## Pixel coordinate grounding data
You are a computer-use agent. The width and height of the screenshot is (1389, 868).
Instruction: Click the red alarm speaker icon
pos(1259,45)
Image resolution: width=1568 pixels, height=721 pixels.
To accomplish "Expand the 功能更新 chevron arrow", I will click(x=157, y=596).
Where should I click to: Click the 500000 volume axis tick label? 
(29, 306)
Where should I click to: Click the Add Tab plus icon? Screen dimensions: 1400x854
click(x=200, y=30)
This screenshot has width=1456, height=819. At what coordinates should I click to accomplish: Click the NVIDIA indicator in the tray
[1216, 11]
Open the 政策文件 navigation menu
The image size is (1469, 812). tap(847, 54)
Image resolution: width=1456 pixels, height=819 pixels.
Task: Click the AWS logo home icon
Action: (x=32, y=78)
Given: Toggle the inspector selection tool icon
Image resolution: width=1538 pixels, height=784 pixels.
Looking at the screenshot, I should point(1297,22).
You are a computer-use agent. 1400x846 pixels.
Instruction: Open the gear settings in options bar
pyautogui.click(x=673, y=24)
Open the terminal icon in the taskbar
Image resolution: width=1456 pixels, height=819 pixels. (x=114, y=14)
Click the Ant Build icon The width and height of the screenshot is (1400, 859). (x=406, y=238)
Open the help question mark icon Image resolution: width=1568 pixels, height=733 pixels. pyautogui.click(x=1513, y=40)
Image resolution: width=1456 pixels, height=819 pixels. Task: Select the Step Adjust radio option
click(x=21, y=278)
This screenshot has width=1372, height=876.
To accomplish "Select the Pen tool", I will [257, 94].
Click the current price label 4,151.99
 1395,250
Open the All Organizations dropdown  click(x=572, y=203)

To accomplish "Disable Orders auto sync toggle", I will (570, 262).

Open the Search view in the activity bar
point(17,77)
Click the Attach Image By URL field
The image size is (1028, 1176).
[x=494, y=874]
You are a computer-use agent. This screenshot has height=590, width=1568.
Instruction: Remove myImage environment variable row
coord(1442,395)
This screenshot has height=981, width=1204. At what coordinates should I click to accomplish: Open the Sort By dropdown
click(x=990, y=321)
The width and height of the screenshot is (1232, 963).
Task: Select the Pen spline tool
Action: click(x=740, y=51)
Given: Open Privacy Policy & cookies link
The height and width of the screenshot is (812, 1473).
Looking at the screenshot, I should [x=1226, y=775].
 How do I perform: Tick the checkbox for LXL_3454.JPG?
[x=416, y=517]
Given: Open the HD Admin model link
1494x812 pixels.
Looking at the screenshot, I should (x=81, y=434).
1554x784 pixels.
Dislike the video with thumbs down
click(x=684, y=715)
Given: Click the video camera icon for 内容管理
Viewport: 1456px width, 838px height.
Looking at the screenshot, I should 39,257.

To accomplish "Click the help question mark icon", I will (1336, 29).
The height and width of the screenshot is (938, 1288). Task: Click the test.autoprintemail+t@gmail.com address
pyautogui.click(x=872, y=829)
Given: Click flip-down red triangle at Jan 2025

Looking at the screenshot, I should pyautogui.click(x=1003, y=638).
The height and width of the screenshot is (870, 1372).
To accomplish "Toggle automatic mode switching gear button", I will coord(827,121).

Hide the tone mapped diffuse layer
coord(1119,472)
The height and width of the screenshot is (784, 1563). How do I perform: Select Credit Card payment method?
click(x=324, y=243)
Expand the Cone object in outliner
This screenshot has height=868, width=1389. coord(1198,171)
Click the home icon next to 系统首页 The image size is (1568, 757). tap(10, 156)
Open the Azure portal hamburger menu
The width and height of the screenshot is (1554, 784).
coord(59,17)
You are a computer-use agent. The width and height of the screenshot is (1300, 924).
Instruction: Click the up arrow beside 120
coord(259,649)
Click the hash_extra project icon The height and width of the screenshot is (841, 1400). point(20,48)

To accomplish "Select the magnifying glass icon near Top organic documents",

## REQUIRED WORK
After reading the lines above, reproduce them all exactly.

## OUTPUT FOR THIS EXERCISE
You are a computer-use agent. The width and height of the screenshot is (1389, 868).
Instruction: Click the red alarm speaker icon
pos(1259,45)
Image resolution: width=1568 pixels, height=721 pixels.
To accomplish "Expand the 功能更新 chevron arrow", I will click(x=157, y=596).
Where should I click to: Click the 500000 volume axis tick label? 
(29, 306)
Where should I click to: Click the Add Tab plus icon? Screen dimensions: 1400x854
click(x=200, y=30)
This screenshot has width=1456, height=819. At what coordinates should I click to accomplish: Click the NVIDIA indicator in the tray
[1216, 11]
Open the 政策文件 navigation menu
The image size is (1469, 812). tap(847, 54)
Image resolution: width=1456 pixels, height=819 pixels.
Task: Click the AWS logo home icon
Action: (x=32, y=78)
Given: Toggle the inspector selection tool icon
Image resolution: width=1538 pixels, height=784 pixels.
Looking at the screenshot, I should point(1297,22).
You are a computer-use agent. 1400x846 pixels.
Instruction: Open the gear settings in options bar
pyautogui.click(x=673, y=24)
Open the terminal icon in the taskbar
Image resolution: width=1456 pixels, height=819 pixels. (x=114, y=14)
Click the Ant Build icon The width and height of the screenshot is (1400, 859). (x=406, y=238)
Open the help question mark icon Image resolution: width=1568 pixels, height=733 pixels. pyautogui.click(x=1513, y=40)
Image resolution: width=1456 pixels, height=819 pixels. Task: Select the Step Adjust radio option
click(x=21, y=278)
This screenshot has width=1372, height=876.
To accomplish "Select the Pen tool", I will [257, 94].
Click the current price label 4,151.99
 1395,250
Open the All Organizations dropdown  click(x=572, y=203)

To accomplish "Disable Orders auto sync toggle", I will (570, 262).

Open the Search view in the activity bar
point(17,77)
Click the Attach Image By URL field
The image size is (1028, 1176).
[x=494, y=874]
You are a computer-use agent. This screenshot has height=590, width=1568.
Instruction: Remove myImage environment variable row
coord(1442,395)
This screenshot has height=981, width=1204. At what coordinates should I click to accomplish: Open the Sort By dropdown
click(x=990, y=321)
The width and height of the screenshot is (1232, 963).
Task: Select the Pen spline tool
Action: click(x=740, y=51)
Given: Open Privacy Policy & cookies link
The height and width of the screenshot is (812, 1473).
Looking at the screenshot, I should [x=1226, y=775].
 How do I perform: Tick the checkbox for LXL_3454.JPG?
[x=416, y=517]
Given: Open the HD Admin model link
1494x812 pixels.
Looking at the screenshot, I should (x=81, y=434).
1554x784 pixels.
Dislike the video with thumbs down
click(x=684, y=715)
Given: Click the video camera icon for 内容管理
Viewport: 1456px width, 838px height.
Looking at the screenshot, I should 39,257.

To accomplish "Click the help question mark icon", I will (1336, 29).
The height and width of the screenshot is (938, 1288). Task: Click the test.autoprintemail+t@gmail.com address
pyautogui.click(x=872, y=829)
Given: Click flip-down red triangle at Jan 2025

Looking at the screenshot, I should pyautogui.click(x=1003, y=638).
The height and width of the screenshot is (870, 1372).
To accomplish "Toggle automatic mode switching gear button", I will coord(827,121).

Hide the tone mapped diffuse layer
coord(1119,472)
The height and width of the screenshot is (784, 1563). How do I perform: Select Credit Card payment method?
click(x=324, y=243)
Expand the Cone object in outliner
This screenshot has height=868, width=1389. coord(1198,171)
Click the home icon next to 系统首页 The image size is (1568, 757). tap(10, 156)
Open the Azure portal hamburger menu
The width and height of the screenshot is (1554, 784).
coord(59,17)
You are a computer-use agent. The width and height of the screenshot is (1300, 924).
Instruction: Click the up arrow beside 120
coord(259,649)
Click the hash_extra project icon The height and width of the screenshot is (841, 1400). point(20,48)

To accomplish "Select the magnifying glass icon near Top organic documents",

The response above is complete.